In Chapter Four, Nguyen examines the case of inclusive education in Vietnam, situating it at the "convergence of global and local histories" (92). She critiques educational programs administered by international NGOs in Vietnam, arguing that it constitutes a particular form of social mapping where problems are constructed through the practice of schooling. She goes on to examine how inclusive education constructs the Other and how it is reproduced in educational institutions in Vietnam. Lastly, she goes on to highlight the tension between the discourse of inclusion and the managerial regime of governance within such schools. Here, she pays special and careful attention to draw out how international policies around development are cascaded into the local and how the disabled body is imbricated within such networks of power and subject to surveillance and discipline. Nguyen argues that these international programs on disability and inclusive education, while well-meaning, saw a continued focus on the normalization of the disabled child. The problem that she highlights is not that we should abolish such developmental programs, but rather, there is a need to adopt a critical and reflexive lens towards them. As a means to challenge such hegemonic discourses of inclusion, Nguyen shows how a critical praxis can begin to question the politics of participation and representation of disability in Vietnam in Chapter Five. Using participatory visual research, she highlights how key principles such as grassroots monitoring, engagement and recognition of local communities and disabled people as knowledge producers can contribute to a critical praxis which aims to challenge "objectified representations of [disabled] bodies in dominant discourses" (147).

After bringing the reader on a journey across different spatialities, Chapter Six returns to the question of inclusion and pivots the journey towards the future. Nguyen affords a critical reading of her own political project in the book; one which uses the text as a voice to rethink "the politics of knowledge – the way knowledge constructs social, political, and educational institutions; and the way constructive, critical, and political knowledge could take an important role in re-imagining the human world through imagination and criticality" (174). Her critique of inclusion must then be seen as an invitation to think about social justice, to give voice to the global South and to engage in "an inclusive and transformative dialogue where [the] politics of engagement can begin to make change" (175).

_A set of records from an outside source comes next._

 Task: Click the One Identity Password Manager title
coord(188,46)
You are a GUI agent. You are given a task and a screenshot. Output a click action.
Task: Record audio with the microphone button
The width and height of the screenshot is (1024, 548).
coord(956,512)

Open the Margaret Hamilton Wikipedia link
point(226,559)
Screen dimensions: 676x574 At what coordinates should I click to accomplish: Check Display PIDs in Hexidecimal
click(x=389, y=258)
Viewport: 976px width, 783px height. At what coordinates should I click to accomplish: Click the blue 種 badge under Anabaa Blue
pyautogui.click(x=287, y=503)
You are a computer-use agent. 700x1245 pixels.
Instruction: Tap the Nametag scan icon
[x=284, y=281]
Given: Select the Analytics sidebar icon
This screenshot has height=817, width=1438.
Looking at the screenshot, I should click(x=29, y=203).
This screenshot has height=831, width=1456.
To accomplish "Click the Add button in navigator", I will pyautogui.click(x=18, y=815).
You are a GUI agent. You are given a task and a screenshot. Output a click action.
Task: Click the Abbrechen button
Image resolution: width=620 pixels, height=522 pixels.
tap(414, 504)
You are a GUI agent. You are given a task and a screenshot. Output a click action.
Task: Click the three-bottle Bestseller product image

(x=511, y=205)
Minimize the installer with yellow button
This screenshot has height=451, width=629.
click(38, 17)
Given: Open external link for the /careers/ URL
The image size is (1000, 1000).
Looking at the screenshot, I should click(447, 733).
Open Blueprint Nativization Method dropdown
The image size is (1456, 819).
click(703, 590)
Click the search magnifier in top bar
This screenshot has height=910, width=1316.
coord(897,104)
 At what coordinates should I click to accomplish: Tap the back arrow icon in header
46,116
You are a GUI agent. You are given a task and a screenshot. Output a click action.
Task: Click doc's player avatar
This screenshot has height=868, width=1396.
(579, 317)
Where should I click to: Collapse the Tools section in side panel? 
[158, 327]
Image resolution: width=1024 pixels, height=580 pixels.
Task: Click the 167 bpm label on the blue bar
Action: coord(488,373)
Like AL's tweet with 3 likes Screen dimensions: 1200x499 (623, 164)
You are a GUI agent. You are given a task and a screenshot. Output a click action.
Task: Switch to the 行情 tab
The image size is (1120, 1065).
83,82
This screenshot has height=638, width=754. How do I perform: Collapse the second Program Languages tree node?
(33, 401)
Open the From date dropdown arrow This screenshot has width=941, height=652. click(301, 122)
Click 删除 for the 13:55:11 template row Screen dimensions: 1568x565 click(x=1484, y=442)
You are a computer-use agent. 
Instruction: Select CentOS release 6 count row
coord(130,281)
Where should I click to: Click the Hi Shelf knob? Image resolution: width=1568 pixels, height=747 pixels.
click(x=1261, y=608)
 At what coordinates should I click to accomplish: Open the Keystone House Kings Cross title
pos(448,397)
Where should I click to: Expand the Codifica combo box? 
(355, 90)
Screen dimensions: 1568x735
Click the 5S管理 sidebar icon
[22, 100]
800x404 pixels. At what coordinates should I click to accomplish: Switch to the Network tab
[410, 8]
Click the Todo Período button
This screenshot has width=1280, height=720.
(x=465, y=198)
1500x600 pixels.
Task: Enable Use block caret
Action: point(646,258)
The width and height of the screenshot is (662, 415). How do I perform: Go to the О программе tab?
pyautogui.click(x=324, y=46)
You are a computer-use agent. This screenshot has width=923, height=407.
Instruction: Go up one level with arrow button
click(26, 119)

In this call for a critical praxis, Nguyen succeeds in bringing us full circle in this journey, offering the reader not only an insight into the reification of inclusion but also possible ways to challenge it. In seeking to illuminate discourses around inclusive education and international development, the metaphor of the journey then also serves as an invitation for future scholars to explore on these stops that she takes us on. This is in fact her major contribution. Within the global South, many nation-states today have embraced neoliberal logics of development; the implications on disability within this frame of inclusion has yet to be properly understood. At the same time, as Nguyen brilliantly shows, the Foucauldian approach in tracing a genealogy of inclusion serves as a key opportunity to consider the normalization of the disabled child within inclusive education. Future work should consider the ways in which such frames of inclusion within different regimes of governance, such as employment or assistive technology, also serve as a means to manage the disabled body.